Here’s a simple example. Take a=16, b=21, and c=37. In this case, d = 2x3x7x37 = 1554, which is greater than c. The ABC conjecture says that this happens almost all the time. There is plenty of numerical evidence to support the conjecture, and most experts in the field believe it to be true. But it hasn’t been mathematically proven — yet.

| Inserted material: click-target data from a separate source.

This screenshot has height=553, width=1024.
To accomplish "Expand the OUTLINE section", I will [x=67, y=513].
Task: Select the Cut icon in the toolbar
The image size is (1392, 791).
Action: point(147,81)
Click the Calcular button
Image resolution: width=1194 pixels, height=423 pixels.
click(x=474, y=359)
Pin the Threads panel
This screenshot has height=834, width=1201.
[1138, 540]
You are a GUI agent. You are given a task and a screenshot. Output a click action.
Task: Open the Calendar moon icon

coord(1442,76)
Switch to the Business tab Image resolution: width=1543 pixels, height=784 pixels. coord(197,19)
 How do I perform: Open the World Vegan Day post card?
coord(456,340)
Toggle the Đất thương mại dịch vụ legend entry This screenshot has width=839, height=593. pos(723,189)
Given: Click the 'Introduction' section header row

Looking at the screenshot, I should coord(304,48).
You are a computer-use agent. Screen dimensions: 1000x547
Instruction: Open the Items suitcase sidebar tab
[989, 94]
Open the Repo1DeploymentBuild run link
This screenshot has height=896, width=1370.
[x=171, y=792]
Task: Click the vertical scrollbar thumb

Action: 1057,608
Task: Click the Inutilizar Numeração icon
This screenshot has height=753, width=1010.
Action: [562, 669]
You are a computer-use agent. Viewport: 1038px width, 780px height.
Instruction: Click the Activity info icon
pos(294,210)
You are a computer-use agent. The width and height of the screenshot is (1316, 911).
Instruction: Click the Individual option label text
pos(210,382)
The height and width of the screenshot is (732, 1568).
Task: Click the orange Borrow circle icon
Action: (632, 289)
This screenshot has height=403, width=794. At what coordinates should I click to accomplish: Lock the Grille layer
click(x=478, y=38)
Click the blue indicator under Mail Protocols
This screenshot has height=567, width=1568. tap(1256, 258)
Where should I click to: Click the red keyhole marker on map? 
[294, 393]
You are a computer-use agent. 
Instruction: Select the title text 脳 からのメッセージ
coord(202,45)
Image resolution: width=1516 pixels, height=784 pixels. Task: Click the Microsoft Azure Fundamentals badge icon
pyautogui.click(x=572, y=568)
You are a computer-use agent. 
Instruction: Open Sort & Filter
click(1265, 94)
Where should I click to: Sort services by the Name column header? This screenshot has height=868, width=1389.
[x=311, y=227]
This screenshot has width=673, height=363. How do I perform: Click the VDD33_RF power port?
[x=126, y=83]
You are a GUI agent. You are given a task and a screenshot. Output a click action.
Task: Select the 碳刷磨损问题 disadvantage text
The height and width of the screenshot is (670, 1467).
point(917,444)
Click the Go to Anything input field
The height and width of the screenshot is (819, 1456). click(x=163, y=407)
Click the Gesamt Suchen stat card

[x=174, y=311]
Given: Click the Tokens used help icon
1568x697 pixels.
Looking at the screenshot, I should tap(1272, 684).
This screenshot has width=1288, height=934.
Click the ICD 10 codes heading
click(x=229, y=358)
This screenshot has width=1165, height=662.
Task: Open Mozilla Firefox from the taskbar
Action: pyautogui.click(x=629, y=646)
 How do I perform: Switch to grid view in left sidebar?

Enter Mochizuki. His papers develop a subject he calls Inter-Universal Teichmüller Theory, and in this setting he proves a vast collection of results that culminate in a putative proof of the ABC conjecture. Full of definitions and new terminology invented by Mochizuki (there’s something called a Frobenioid, for example), almost everyone who has attempted to read and understand it has given up in despair. Add to that Mochizuki’s odd refusal to speak to the press or to travel to discuss his work and you would think the mathematical community would have given up on the papers by now, dismissing them as unlikely to be correct. And yet, his previous work is so careful and clever that the experts aren’t quite ready to give up.

It’s not clear what the future holds for Mochizuki’s proof. A small handful of mathematicians claim to have read, understood and verified the argument; a much larger group remains completely baffled. The December workshop reinforced the community’s desperate need for a translator, someone who can explain Mochizuki’s strange new universe of ideas and provide concrete examples to illustrate the concepts. Until that happens, the status of the ABC conjecture will remain unclear.

It’s hard to imagine a more classic topic map problem.

At some point, Shinichi Mochizuki shared a common vocabulary with his colleagues in number theory and arithmetic geometry but no longer.

As Kevin points out:

The December workshop reinforced the community’s desperate need for a translator, someone who can explain Mochizuki’s strange new universe of ideas and provide concrete examples to illustrate the concepts.

Taking Mochizuki’s present vocabulary and working backwards to where he shared a common vocabulary with colleagues is simple enough to say.

The crux of the problem being that discussions are going to be fragmented, distributed in a variety of formal and informal venues.

Combining those discussions to construct a path back to where most number theorists reside today would require something with as few starting assumptions as is possible.

Where you could describe as much or as little about new subjects and their relations to other subjects as is necessary for an expert audience to continue to fill in any gaps.

I’m not qualified to venture an opinion on the conjecture or Mochizuki’s proof but the problem of mapping from new terminology that has its own context back to “standard” terminology is a problem uniquely suited to topic maps.

Going Viral in 2016

Tuesday, December 29th, 2015

How To Go Viral: Lessons From The Most Shared Content of 2015 by Steve Rayson.

I offer this as at least as amusing as it may be useful.

The topic element of a viral post is said to include:

Trending topic (e.g. Zombies), Health & fitness, Cats & Dogs, Babies, Long Life, Love

Hard to get any of those in with technical blog but I could try:

TM’s produce healthy and fit ED-free 90 year-old bi-sexuals with dogs & cats as pets who love all non-Zombies.

That’s 115 characters if you are counting.

Produce random variations on that until I find one that goes viral. 😉

But, I have never cared for click-bait or false advertising. Personally I find it insulting when marketers falsify research.

I may have to document some of those cases in 2016. There is no shortage of it.

None of my tweets may go viral in 2016 but Steve’s post will make it more likely they will be re-tweeted.

Feel free to re-use my suggested tweet as I am fairly certain that “…healthy and fit ED-free 90 year-old bi-sexuals…” is in the public domain.